## Required task
Copy every line of the items below word for word, but leave out the pictures.

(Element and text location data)

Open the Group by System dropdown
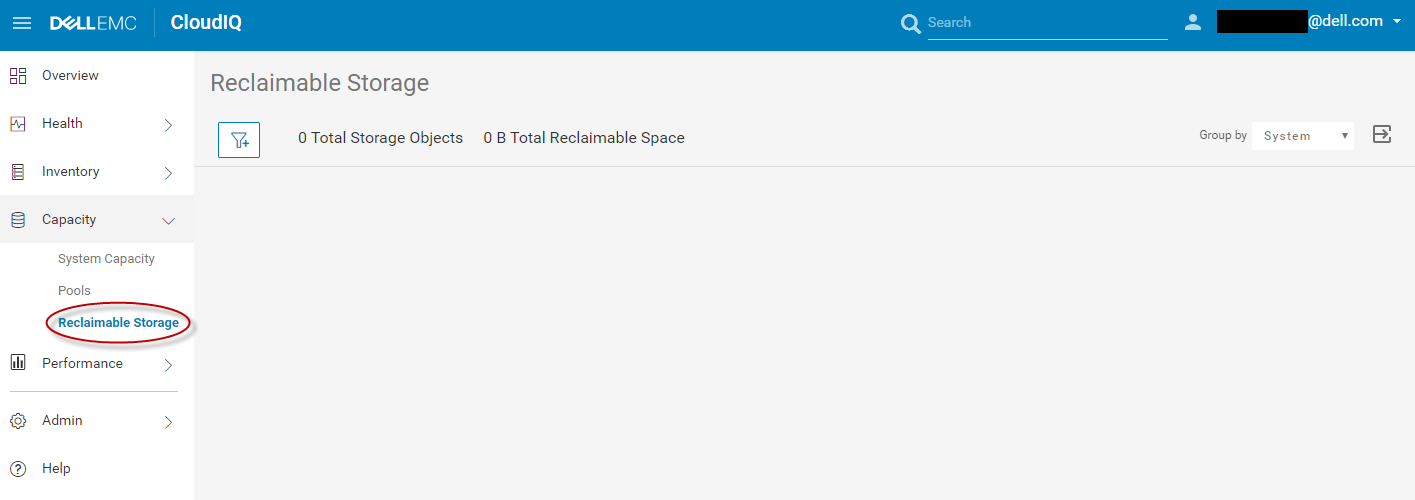The width and height of the screenshot is (1415, 500). (1302, 136)
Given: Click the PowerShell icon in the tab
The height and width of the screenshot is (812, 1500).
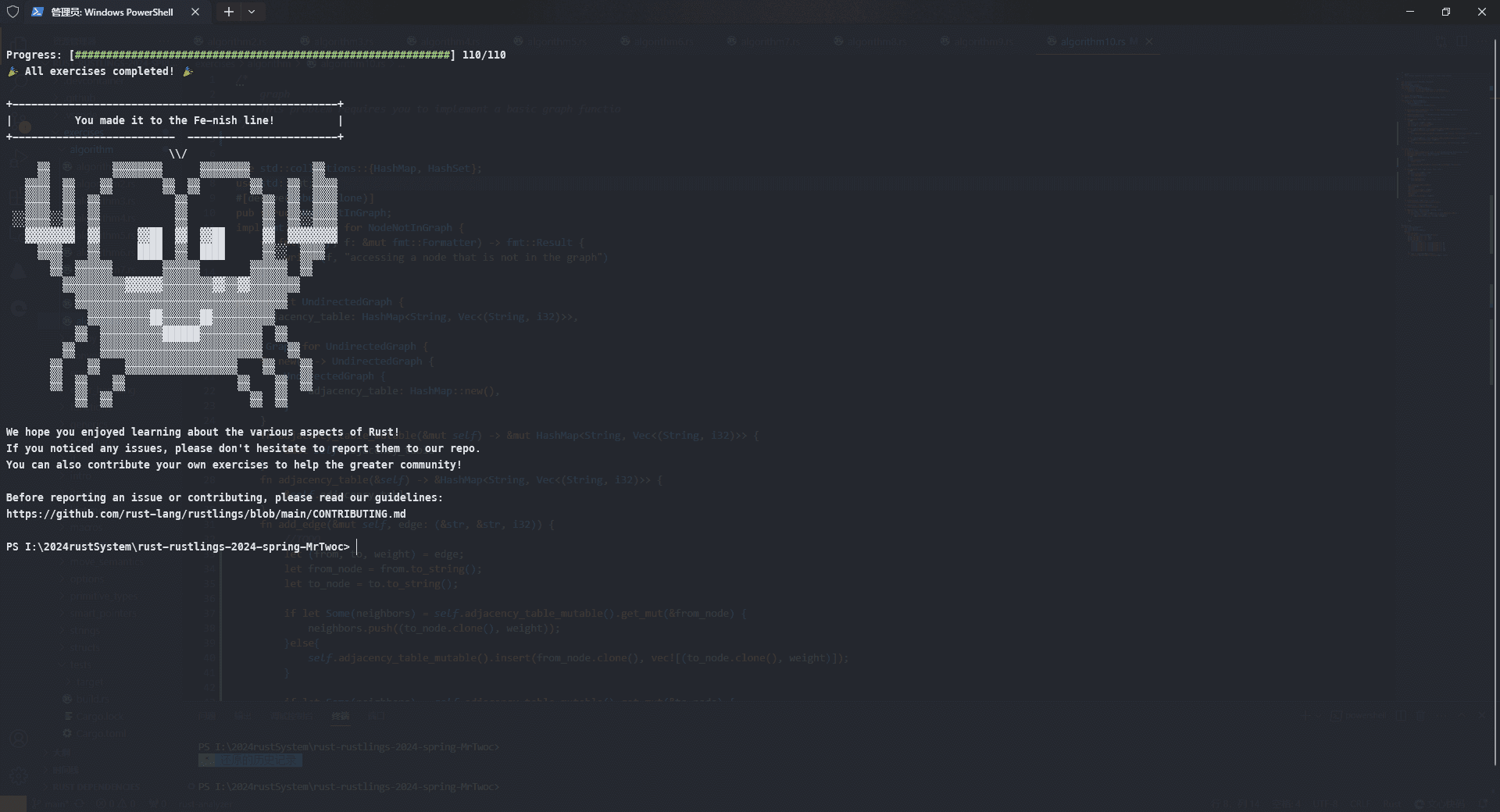Looking at the screenshot, I should pos(38,12).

## Full response
Open the Group by System dropdown
The width and height of the screenshot is (1415, 500). (1302, 136)
Given: Click the PowerShell icon in the tab
The height and width of the screenshot is (812, 1500).
Looking at the screenshot, I should pos(38,12).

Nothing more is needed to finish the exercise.